YOUR INSTRUCTIONS »
Copy the rows below word for word, leaving every line unchanged.

## begin

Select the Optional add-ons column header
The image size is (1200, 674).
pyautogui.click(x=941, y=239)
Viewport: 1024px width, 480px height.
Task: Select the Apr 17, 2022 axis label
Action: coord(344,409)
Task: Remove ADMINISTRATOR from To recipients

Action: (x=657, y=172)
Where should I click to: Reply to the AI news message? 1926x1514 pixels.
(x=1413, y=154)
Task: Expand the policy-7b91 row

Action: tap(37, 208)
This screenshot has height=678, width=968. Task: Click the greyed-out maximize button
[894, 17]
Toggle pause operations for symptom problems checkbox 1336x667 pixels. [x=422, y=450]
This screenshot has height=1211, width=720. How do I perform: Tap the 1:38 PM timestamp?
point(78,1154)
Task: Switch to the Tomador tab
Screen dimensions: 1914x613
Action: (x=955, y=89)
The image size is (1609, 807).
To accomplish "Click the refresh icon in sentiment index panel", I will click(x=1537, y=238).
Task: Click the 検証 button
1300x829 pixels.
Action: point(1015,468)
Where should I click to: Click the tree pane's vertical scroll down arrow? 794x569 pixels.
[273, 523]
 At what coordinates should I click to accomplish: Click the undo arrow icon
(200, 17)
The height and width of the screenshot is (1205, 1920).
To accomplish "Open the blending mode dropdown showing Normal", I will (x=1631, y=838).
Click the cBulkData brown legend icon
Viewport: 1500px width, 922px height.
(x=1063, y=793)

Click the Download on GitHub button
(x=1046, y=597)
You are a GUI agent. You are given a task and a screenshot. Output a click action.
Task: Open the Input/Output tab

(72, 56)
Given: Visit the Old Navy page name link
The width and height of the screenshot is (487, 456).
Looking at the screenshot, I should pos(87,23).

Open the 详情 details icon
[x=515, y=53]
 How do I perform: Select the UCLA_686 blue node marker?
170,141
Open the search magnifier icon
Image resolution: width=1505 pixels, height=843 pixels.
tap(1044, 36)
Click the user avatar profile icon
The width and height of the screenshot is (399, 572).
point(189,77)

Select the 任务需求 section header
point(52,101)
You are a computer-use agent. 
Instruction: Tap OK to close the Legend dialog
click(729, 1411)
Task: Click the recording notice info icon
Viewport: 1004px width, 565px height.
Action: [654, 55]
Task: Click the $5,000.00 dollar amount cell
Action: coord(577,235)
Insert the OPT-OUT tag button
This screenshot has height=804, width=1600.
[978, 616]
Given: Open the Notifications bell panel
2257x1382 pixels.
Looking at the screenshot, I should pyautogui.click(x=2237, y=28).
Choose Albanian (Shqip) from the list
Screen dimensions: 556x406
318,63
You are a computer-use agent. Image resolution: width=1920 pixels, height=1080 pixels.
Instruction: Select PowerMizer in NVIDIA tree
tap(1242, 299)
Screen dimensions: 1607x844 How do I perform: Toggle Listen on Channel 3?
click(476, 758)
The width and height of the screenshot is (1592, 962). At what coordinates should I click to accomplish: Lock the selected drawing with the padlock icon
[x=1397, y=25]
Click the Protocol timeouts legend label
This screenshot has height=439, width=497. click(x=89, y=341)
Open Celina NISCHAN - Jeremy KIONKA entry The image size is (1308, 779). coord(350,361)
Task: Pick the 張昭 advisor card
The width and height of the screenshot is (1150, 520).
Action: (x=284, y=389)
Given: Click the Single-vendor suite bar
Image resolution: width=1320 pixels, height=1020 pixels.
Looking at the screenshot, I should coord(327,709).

## end

COMPLETED TASK »
Select the Optional add-ons column header
The image size is (1200, 674).
pyautogui.click(x=941, y=239)
Viewport: 1024px width, 480px height.
Task: Select the Apr 17, 2022 axis label
Action: coord(344,409)
Task: Remove ADMINISTRATOR from To recipients

Action: (x=657, y=172)
Where should I click to: Reply to the AI news message? 1926x1514 pixels.
(x=1413, y=154)
Task: Expand the policy-7b91 row

Action: tap(37, 208)
This screenshot has height=678, width=968. Task: Click the greyed-out maximize button
[894, 17]
Toggle pause operations for symptom problems checkbox 1336x667 pixels. [x=422, y=450]
This screenshot has height=1211, width=720. How do I perform: Tap the 1:38 PM timestamp?
point(78,1154)
Task: Switch to the Tomador tab
Screen dimensions: 1914x613
Action: (x=955, y=89)
The image size is (1609, 807).
To accomplish "Click the refresh icon in sentiment index panel", I will click(x=1537, y=238).
Task: Click the 検証 button
1300x829 pixels.
Action: point(1015,468)
Where should I click to: Click the tree pane's vertical scroll down arrow? 794x569 pixels.
[273, 523]
 At what coordinates should I click to accomplish: Click the undo arrow icon
(200, 17)
The height and width of the screenshot is (1205, 1920).
To accomplish "Open the blending mode dropdown showing Normal", I will (x=1631, y=838).
Click the cBulkData brown legend icon
Viewport: 1500px width, 922px height.
(x=1063, y=793)

Click the Download on GitHub button
(x=1046, y=597)
You are a GUI agent. You are given a task and a screenshot. Output a click action.
Task: Open the Input/Output tab

(72, 56)
Given: Visit the Old Navy page name link
The width and height of the screenshot is (487, 456).
Looking at the screenshot, I should pos(87,23).

Open the 详情 details icon
[x=515, y=53]
 How do I perform: Select the UCLA_686 blue node marker?
170,141
Open the search magnifier icon
Image resolution: width=1505 pixels, height=843 pixels.
tap(1044, 36)
Click the user avatar profile icon
The width and height of the screenshot is (399, 572).
point(189,77)

Select the 任务需求 section header
point(52,101)
You are a computer-use agent. 
Instruction: Tap OK to close the Legend dialog
click(729, 1411)
Task: Click the recording notice info icon
Viewport: 1004px width, 565px height.
Action: [654, 55]
Task: Click the $5,000.00 dollar amount cell
Action: coord(577,235)
Insert the OPT-OUT tag button
This screenshot has height=804, width=1600.
[978, 616]
Given: Open the Notifications bell panel
2257x1382 pixels.
Looking at the screenshot, I should pyautogui.click(x=2237, y=28).
Choose Albanian (Shqip) from the list
Screen dimensions: 556x406
318,63
You are a computer-use agent. Image resolution: width=1920 pixels, height=1080 pixels.
Instruction: Select PowerMizer in NVIDIA tree
tap(1242, 299)
Screen dimensions: 1607x844 How do I perform: Toggle Listen on Channel 3?
click(476, 758)
The width and height of the screenshot is (1592, 962). At what coordinates should I click to accomplish: Lock the selected drawing with the padlock icon
[x=1397, y=25]
Click the Protocol timeouts legend label
This screenshot has height=439, width=497. click(x=89, y=341)
Open Celina NISCHAN - Jeremy KIONKA entry The image size is (1308, 779). coord(350,361)
Task: Pick the 張昭 advisor card
The width and height of the screenshot is (1150, 520).
Action: (x=284, y=389)
Given: Click the Single-vendor suite bar
Image resolution: width=1320 pixels, height=1020 pixels.
Looking at the screenshot, I should coord(327,709).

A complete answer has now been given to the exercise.